A, B Heatmaps of the numbers of genes within each histone mark pattern (H3K4me2 = K4m2; H3K27me3 = K27m3) when comparing central memory (CM)- and effector memory (EM)-derived CAR-T within RNA^hi (A) and RNA^lo (B) genes. C, D Comprehensive gene ontology analysis by Metascape.org of RNA^hi genes with histone mark patterns indicative of EM-derived CAR-T (C, red box in A) or histone mark patterns indicative of CM-derived CAR-T (D, white box in A). E–H TRRUST analysis from Metascape.org denoting transcription factors and DNA binding proteins that regulate RNA^hi (E & F) and RNA^lo (G & H) genes within histone mark patterns indicative of EM-derived CAR-T (E & G) or CM-derived CAR-T (F & H).

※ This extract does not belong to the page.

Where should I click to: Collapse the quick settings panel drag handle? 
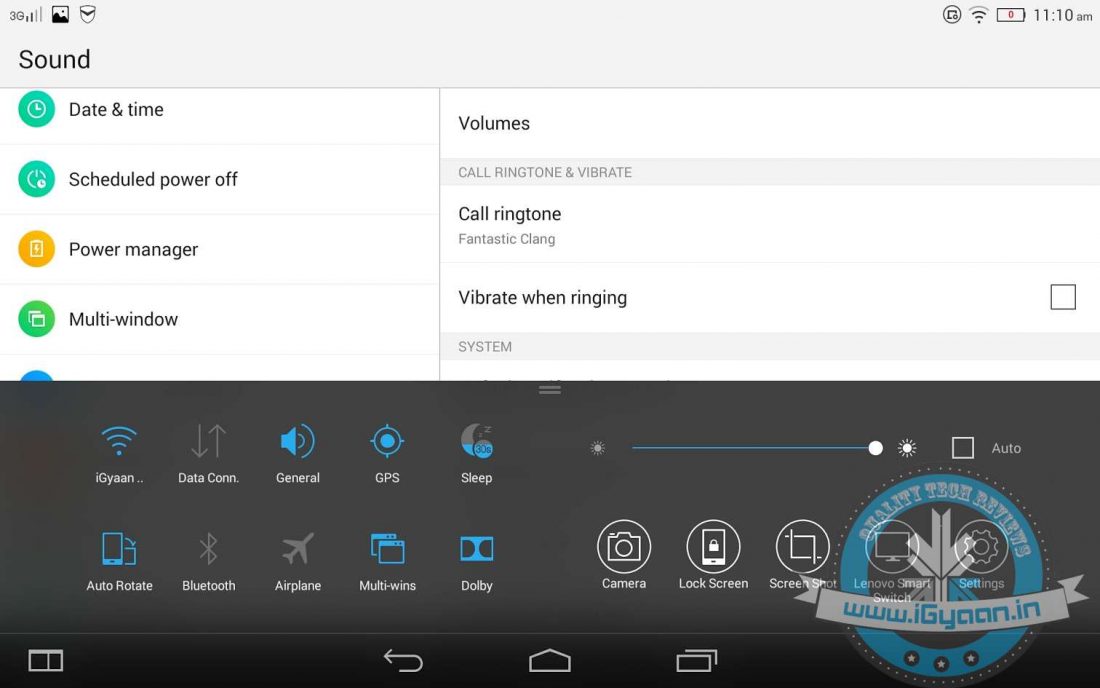(x=550, y=389)
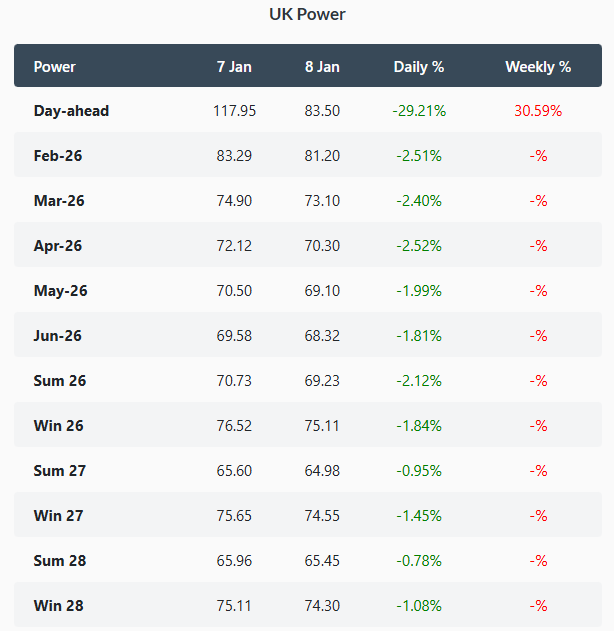Select the May-26 row label
614x631 pixels.
61,291
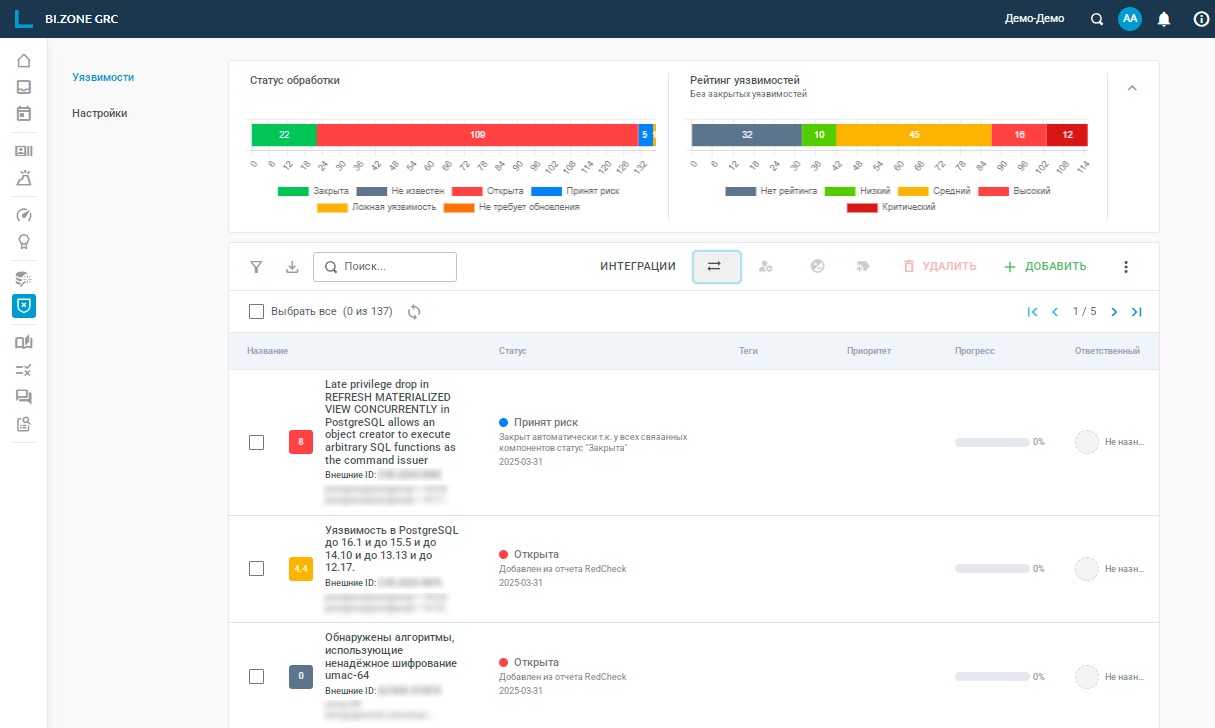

Displayed P value adjusted by Benjamini-Hochberg procedure.

Fig. 7. Comparison of histone marks from CM-derived CAR-T from healthy donors and CM-enriched CAR-T from patients reveals exhaustion-associated transcription factors not seen by transcriptomic approaches.

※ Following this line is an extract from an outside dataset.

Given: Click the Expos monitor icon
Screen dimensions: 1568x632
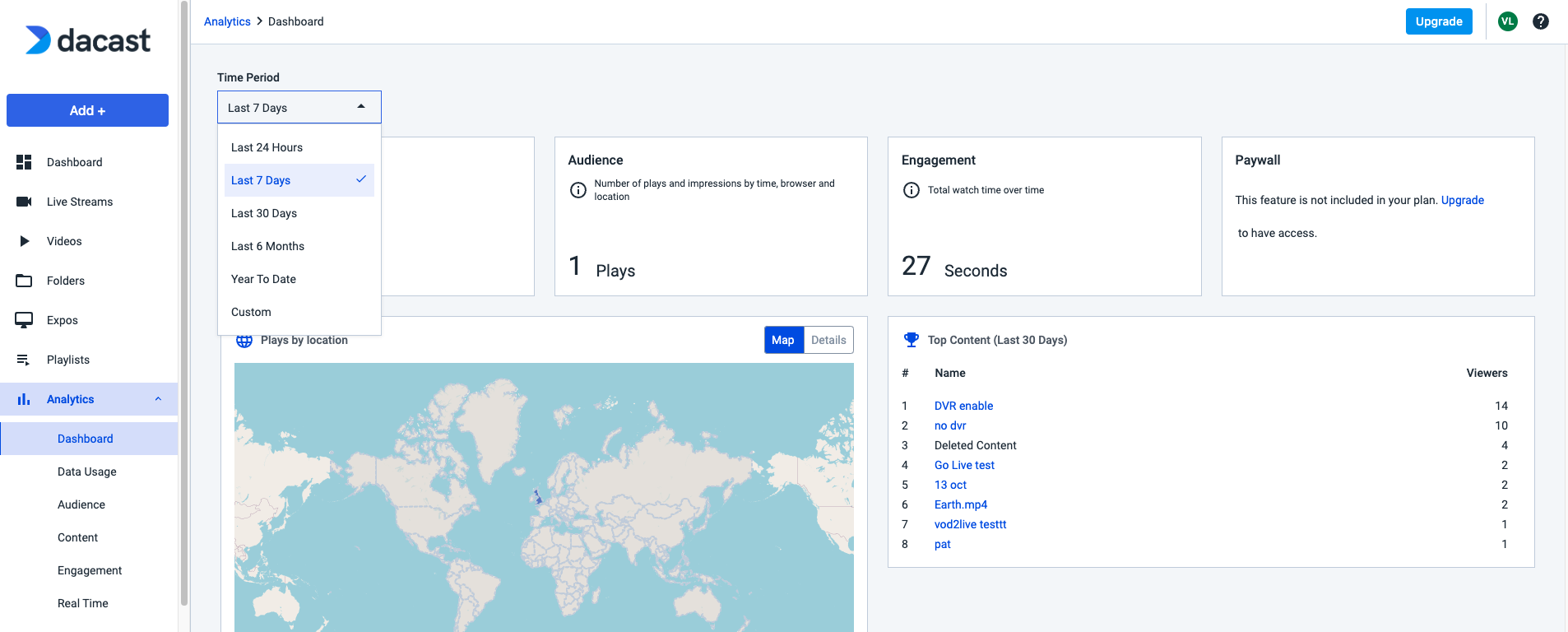Looking at the screenshot, I should 24,320.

A PCA plots of RNA-seq, H3K27me3 or H3K4me2 marks of CAR-T manufactured from healthy donor (HD) central memory (CM)-derived and patient (PT) CM-derived CD8 + T cells. B Numbers of differentially expressed (DEx by RNA-seq) or enriched (DEn by H3K4me2 or H3K27me3) genes when HD CM-derived CAR-T are compared to patient CM-derived CAR-T. C Volcano plot of -log(adjusted P value by Benjamini-Hochberg procedure) in transcript (left panel) or H3K4me2 (middle panel) or H3K27me3 (right panel) signal vs log(fold-change, FC). DEx/DEn genes are denoted purple for HD CM-derived CAR-T, or peach for patient CM-enriched CAR-T. Named genes are transcription factors (TFs) that are DEx/DEn in each analysis. D, E Mean scaled RNA transcript (D), H3K4me2 (E) and H3K27me3 (F) +/- SD signal +1 of exhaustion resistance-associated TF genes differentially expressed or enriched in patient and HD CM-derived CAR-T. Shown is adjusted P value by Benjamini-Hochberg procedure.

Fig. 8. Epigenomic marks in LBCL patient CM-derived CAR-T associated with in vivo accumulation of CAR-T after adoptive transfer.

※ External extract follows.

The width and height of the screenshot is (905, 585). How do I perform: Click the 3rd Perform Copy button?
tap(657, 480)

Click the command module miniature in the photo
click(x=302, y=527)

A PCA plots of RNA-seq, H3K27me3 or H3K4me2 histone marks of CAR-T manufactured from central memory (CM)-enriched CD8 + T cells from LBCL patients who achieved CR after CD19-targeted CAR-T immunotherapy (NCT01865617) and showed peak of expansion below the median (red, Low_Expander) or above the median (blue, High_Expander). B Number of differentially expressed (DEx, by limma, LogFC >1, adjusted P < 0.1 by Benjamini-Hochberg procedure) or enriched (DEn, by H3K4me2 and H3K27me3 histone marks, LogFC > 1, adjusted P < 0.1 by Benjamini-Hochberg procedure) genes when comparing Low_Expander and High_Expander. C Volcano plot of -log(adjusted P value by Benjamini-Hochberg procedure) in transcript (left panel) or H3K4me2 (middle panel) or H3K27me3 (right panel) signal vs logFC. Red points indicate genes enriched in low expanding CAR-T and blue points indicate genes enriched in high expanding CAR-T. D-F. Mean scaled KLF7 (D), H3K27me3 (E) and H3K4me2 (F) +/- SD signal +1 of KLF7 target genes in high- vs low-expanding CM-derived patient CAR-T. Shown is adjusted P value by Benjamini-Hochberg procedure. G Mean fold change +/- SD in accumulation of KLF7_P2A_GFP- and control P2A_GFP-lentiviral transduced T cells at increasing viral volumes. n = 5 donors; P values by two-way ANOVA with post-hoc Tukey correction. H Mean change +/- SD in geometric mean fluorescence intensity (geoMFI) of CellTrace Violet (CTV) as an inverse measure of CAR-T proliferation with and without KLF7 co-transduction when exposed to CD19-negative K562 cells. n = 2 donors in technical duplicate, P value by two-way ANOVA with post-hoc Tukey correction. I Mean frequency and 95% confidence intervals (dotted lines) of CD45RA- CCR7+ phenotype cells in CD19-directed CAR-T with and without KLF7 co-transduction. n = 3 donors performed as technical duplicate, P value by two-tailed t test. J Promoter region of IL2 in the human genome and predicted upstream KLF7 binding site. K Mean frequency and 95% confidence intervals (dotted lines) of IL-2 expressing CAR-T by intracellular cytokine staining with and without KLF7 co-transduction when exposed to CD19-negative K562 cells. n = 3 donors performed as technical duplicate, P value by two-tailed t test.